*Tugas Anda*.
Salin ulang sebagian teks tentang kampanye "All Eyes on Papua" tanpa mengubah apa pun. Mulailah pada kata-kata yang memuat "Konflik Hutan Adat", lalu berhenti setelah "akibat konversi ini.".

Kampanye "All Eyes on Papua" menjadi perbincangan hangat di media sosial baru-baru ini, memicu perhatian publik terhadap isu yang berbeda dari kampanye "All Eyes on Rafah" yang viral sebelumnya. Tagar ini muncul sebagai bentuk protes terhadap penguasaan hak masyarakat adat Papua oleh perusahaan-perusahaan besar yang mengalihkan hutan adat menjadi perkebunan sawit. Artikel ini akan membahas latar belakang kampanye ini, alasan di baliknya, serta konflik yang sedang terjadi.
Latar Belakang Kampanye
Poster "All Eyes on Papua" dibagikan oleh beberapa akun di media sosial seperti @tanyakanrl dan @machigyu. Video yang mereka unggah memperlihatkan aksi masyarakat adat Awyu Papua di depan Gedung Mahkamah Agung (MA) Jakarta. Mereka menuntut perhatian publik terhadap kasus pengalihan hutan adat mereka oleh perusahaan sawit. Para aktivis meminta masyarakat luas untuk bersuara dan mendesak pemerintah mengembalikan hak-hak masyarakat adat yang telah dirampas.
Konflik Hutan Adat
Hutan adat Awyu dan Moi di Papua telah berubah menjadi perkebunan sawit terbesar di Indonesia melalui Proyek Tanah Merah yang dioperasikan oleh tujuh perusahaan. Pemerintah provinsi mengeluarkan izin lingkungan hidup untuk PT Indo Asiana Lestari (IAL), yang mengantongi izin seluas 36.094 hektar di hutan adat suku Awyu. Masyarakat adat merasa kehilangan tempat tinggal, sumber penghidupan, dan warisan budaya mereka akibat konversi ini.
Aksi Masyarakat Adat
Masyarakat adat Awyu dan Moi menggelar aksi damai di depan MA, mengenakan pakaian tradisional dan mengadakan ritual adat serta doa. Mereka menuntut pemerintah untuk menghentikan pengalihan hutan adat menjadi perkebunan sawit dan mengembalikan hak mereka. Hutan Papua yang dikenal dengan keindahan alami dan keanekaragaman hayatinya, juga memiliki peran penting dalam mencegah perubahan iklim. Namun, industri kelapa sawit merusaknya demi membuka lahan perkebunan.

*Entri yang Disediakan*.
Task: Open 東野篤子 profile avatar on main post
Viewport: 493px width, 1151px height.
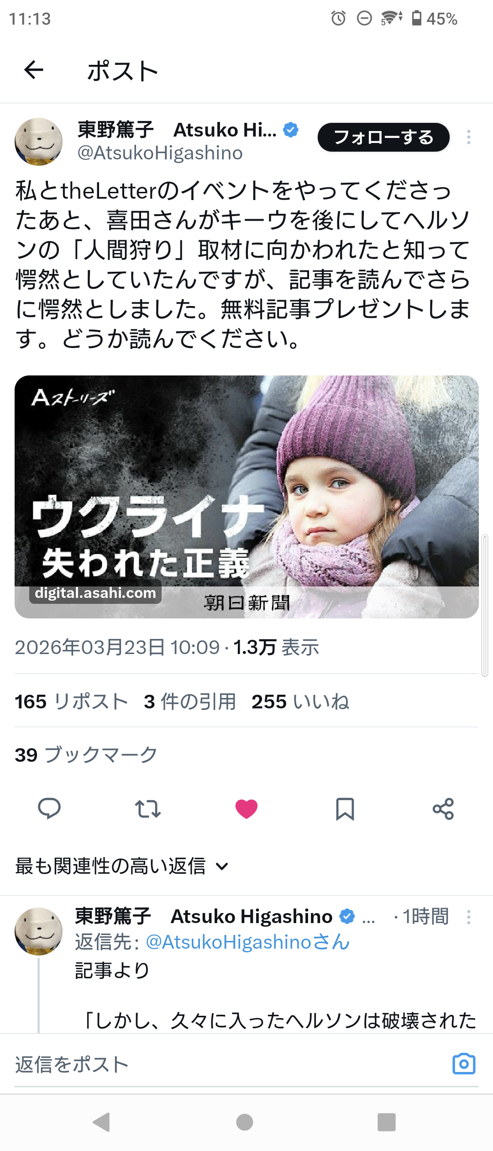Action: click(x=39, y=142)
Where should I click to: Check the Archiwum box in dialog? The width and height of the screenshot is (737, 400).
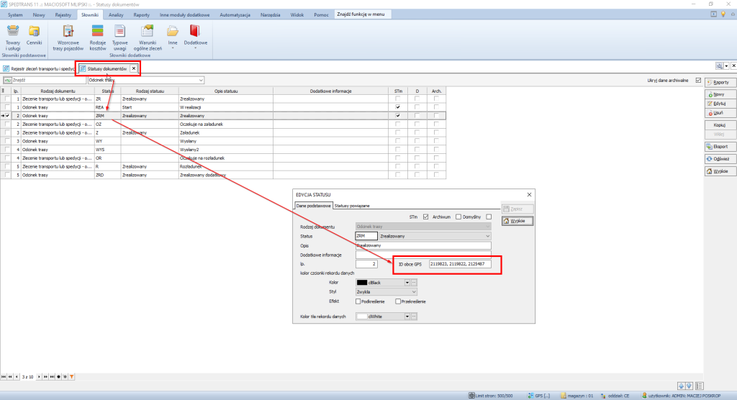(x=458, y=217)
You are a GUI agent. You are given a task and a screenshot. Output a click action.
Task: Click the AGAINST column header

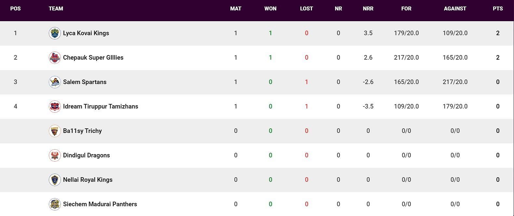[x=455, y=8]
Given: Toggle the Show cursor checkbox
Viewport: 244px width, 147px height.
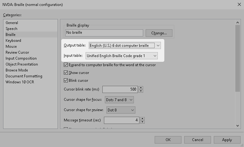Looking at the screenshot, I should tap(66, 73).
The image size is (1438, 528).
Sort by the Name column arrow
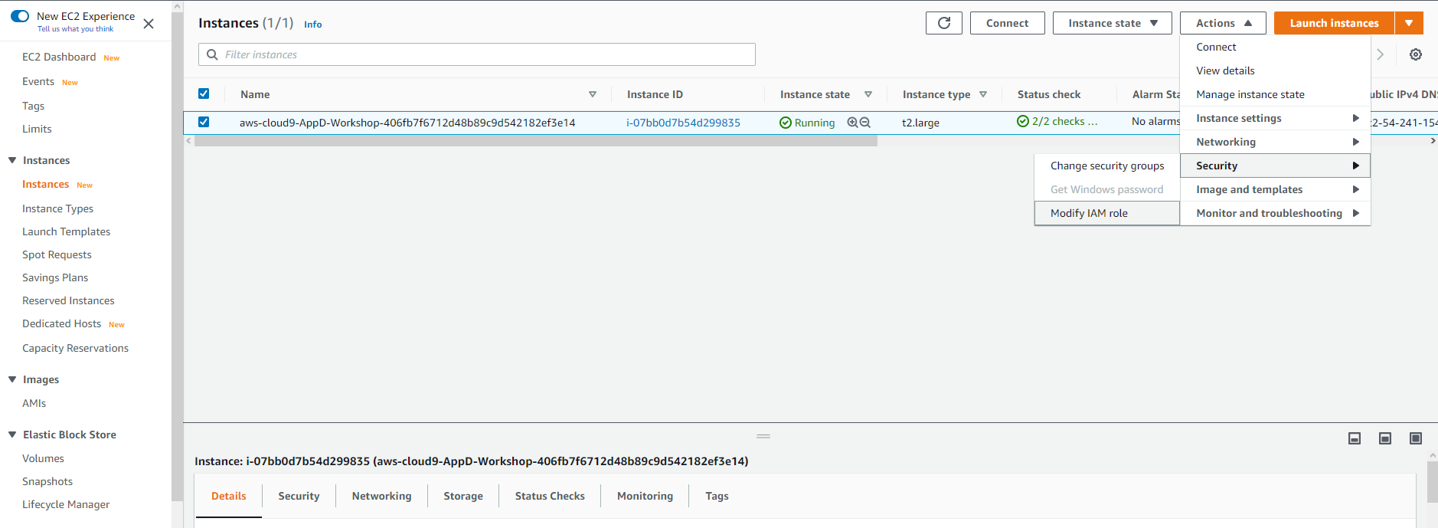tap(592, 94)
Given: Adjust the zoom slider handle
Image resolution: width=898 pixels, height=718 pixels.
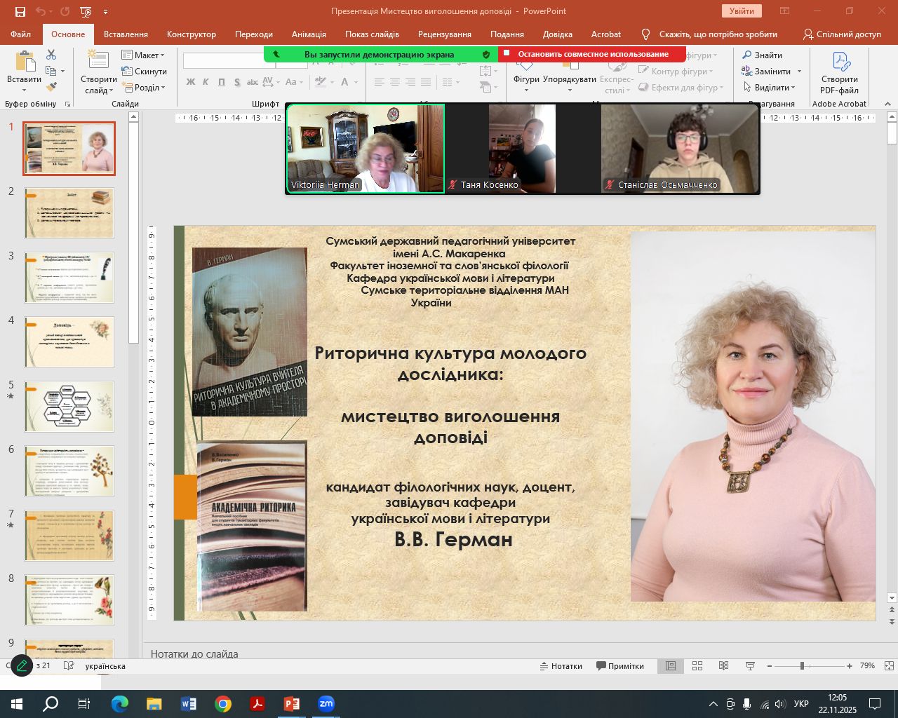Looking at the screenshot, I should tap(802, 665).
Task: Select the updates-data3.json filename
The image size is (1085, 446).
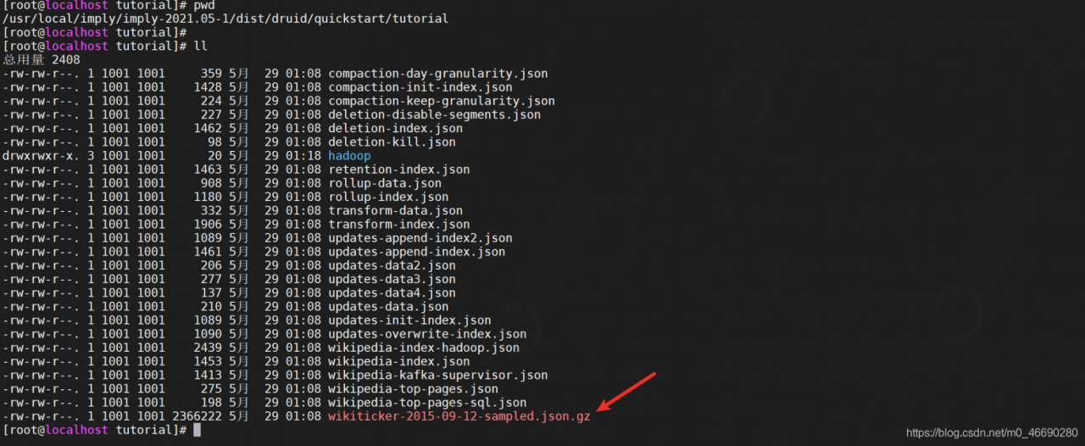Action: pos(392,279)
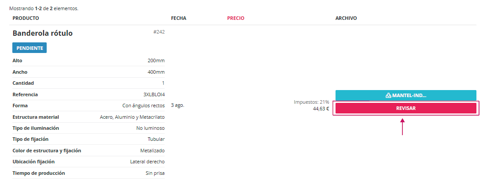Open the Banderola rótulo product title
The height and width of the screenshot is (181, 487).
coord(43,33)
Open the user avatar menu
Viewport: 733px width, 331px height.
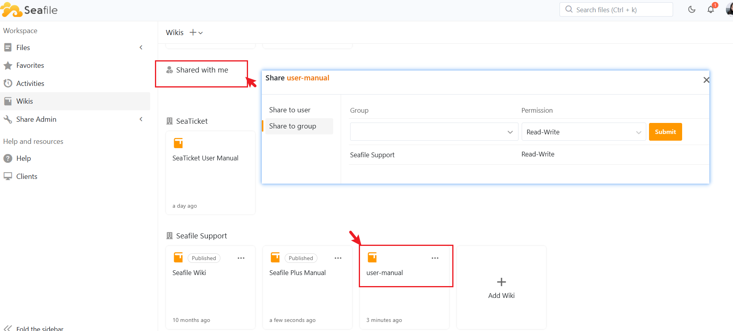click(729, 9)
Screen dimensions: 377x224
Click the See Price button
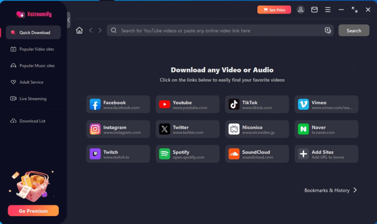(274, 10)
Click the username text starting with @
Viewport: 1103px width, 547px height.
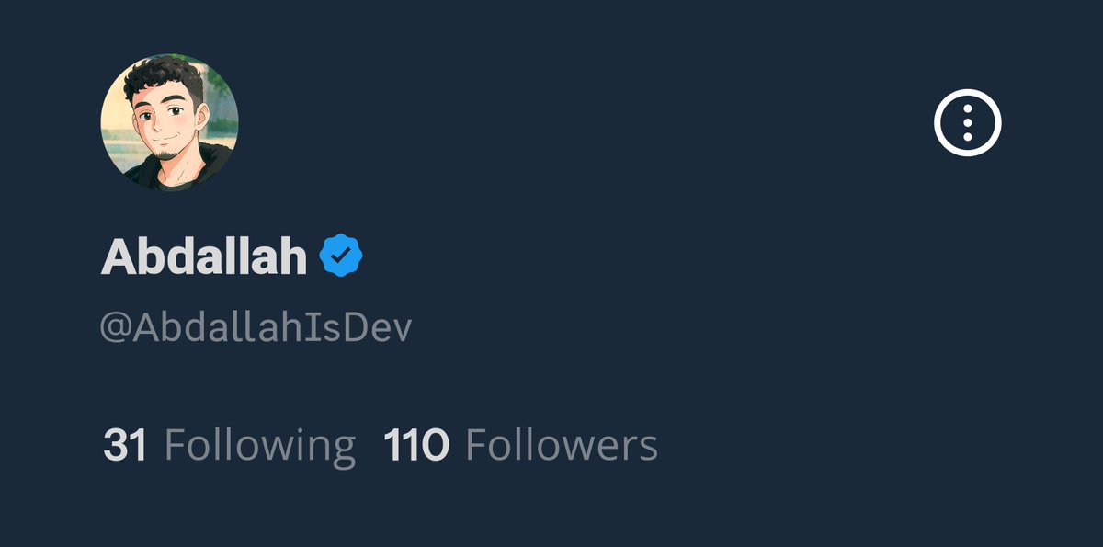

*Contoh Penyelesaian*.
Konflik Hutan Adat
Hutan adat Awyu dan Moi di Papua telah berubah menjadi perkebunan sawit terbesar di Indonesia melalui Proyek Tanah Merah yang dioperasikan oleh tujuh perusahaan. Pemerintah provinsi mengeluarkan izin lingkungan hidup untuk PT Indo Asiana Lestari (IAL), yang mengantongi izin seluas 36.094 hektar di hutan adat suku Awyu. Masyarakat adat merasa kehilangan tempat tinggal, sumber penghidupan, dan warisan budaya mereka akibat konversi ini.